Oleh : Alexander Gobai)*
)* Penulis adalah Ketua Badan Eksekutif Mahasiswa USTJ, Eks Tahanan Politik Papua Korban Rasisme dari Balikpapan, Kalimantan Timur

Di Indonesia, seringkali penyampaian pendapat di muka umum disamakan dengan teroris. Apakah ini benar atau salah. Lalu penyebutan teroris hanya dialamatkan kepada para demonstran karena selevel? Dan mengapa teroris sering dikaitkan bagi pendemo atau penyampaian pendapat di muka umum. Stigmanya siapa yang menyampaikan pendapat di muka umum adalah Teroris.

**

Secara bahasa, kata “terorisme” berasal dari kata “to terror” dalam bahasa Inggris, dalam bahasa Latin kata ini disebut Terrere, yang berarti “gemetar” atau “menggetarkan”. Kata terrere adalah bentuk kata kerja (verb) dari kata terrorem yang berarti rasa takut yang luar biasa.

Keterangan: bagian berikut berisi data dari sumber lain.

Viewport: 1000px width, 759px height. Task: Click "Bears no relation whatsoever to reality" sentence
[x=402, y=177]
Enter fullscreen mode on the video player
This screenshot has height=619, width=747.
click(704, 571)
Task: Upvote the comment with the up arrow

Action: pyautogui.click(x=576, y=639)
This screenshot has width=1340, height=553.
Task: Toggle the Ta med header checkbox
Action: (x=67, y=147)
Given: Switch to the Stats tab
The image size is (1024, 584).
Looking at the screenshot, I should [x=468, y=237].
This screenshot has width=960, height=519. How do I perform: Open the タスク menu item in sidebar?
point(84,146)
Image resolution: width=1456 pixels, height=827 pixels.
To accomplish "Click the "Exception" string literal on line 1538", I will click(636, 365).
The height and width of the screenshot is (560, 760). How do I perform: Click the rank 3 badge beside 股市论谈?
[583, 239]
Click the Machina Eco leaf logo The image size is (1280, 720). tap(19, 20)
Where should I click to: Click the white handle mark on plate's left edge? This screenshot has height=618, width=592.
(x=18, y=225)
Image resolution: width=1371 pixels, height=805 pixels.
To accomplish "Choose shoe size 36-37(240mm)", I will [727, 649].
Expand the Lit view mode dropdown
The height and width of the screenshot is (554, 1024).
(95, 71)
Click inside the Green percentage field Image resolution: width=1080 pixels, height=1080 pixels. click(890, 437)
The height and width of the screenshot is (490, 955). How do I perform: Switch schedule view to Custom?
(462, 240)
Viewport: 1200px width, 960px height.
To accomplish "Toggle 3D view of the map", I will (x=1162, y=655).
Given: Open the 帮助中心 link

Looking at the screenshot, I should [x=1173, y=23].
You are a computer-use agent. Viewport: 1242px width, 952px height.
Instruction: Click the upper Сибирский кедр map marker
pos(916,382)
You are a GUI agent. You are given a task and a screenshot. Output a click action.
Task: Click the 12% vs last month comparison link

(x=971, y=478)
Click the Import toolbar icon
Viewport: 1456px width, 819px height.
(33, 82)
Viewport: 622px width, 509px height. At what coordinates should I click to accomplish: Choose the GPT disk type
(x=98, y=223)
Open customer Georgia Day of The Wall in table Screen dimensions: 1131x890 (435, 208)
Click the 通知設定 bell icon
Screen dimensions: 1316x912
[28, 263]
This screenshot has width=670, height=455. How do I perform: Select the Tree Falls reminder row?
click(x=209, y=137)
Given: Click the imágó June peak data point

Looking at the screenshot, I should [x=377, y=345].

Kamus Besar Bahasa Indonesia (KBBI) mengartikan teror sebagai usaha untuk menciptakan ketakutan, kengerian, dan kekejaman oleh seseorang atau golongan tertentu (Depdikbud, 2013). Pengertian yang tidak jauh berbeda diungkap dalam Webster’s New School and Office Dictionary, yaitu membuat ketakutan atau kengerian dengan melakukan intimidasi atau ancaman untuk menakut-nakuti (Meriam Webster, 1996).

ads

Dalam The Prevention of Terrorism (Temporary Provisions) Act, 1984, pasal 14 ayat 1 dijelaskan bahwa terorisme adalah: “Terrorism means the use of violence for political ends and includes any use of violence for the purpose putting the public or any section of the public in fear (terorisme adalah penggunaan kekerasan untuk tujuan-tujuan politis, termasuk menggunakan kekerasan untuk membuat masyarakat atau anggota masyarakat ketakutan) (The Prevention of Terrorism, 1984).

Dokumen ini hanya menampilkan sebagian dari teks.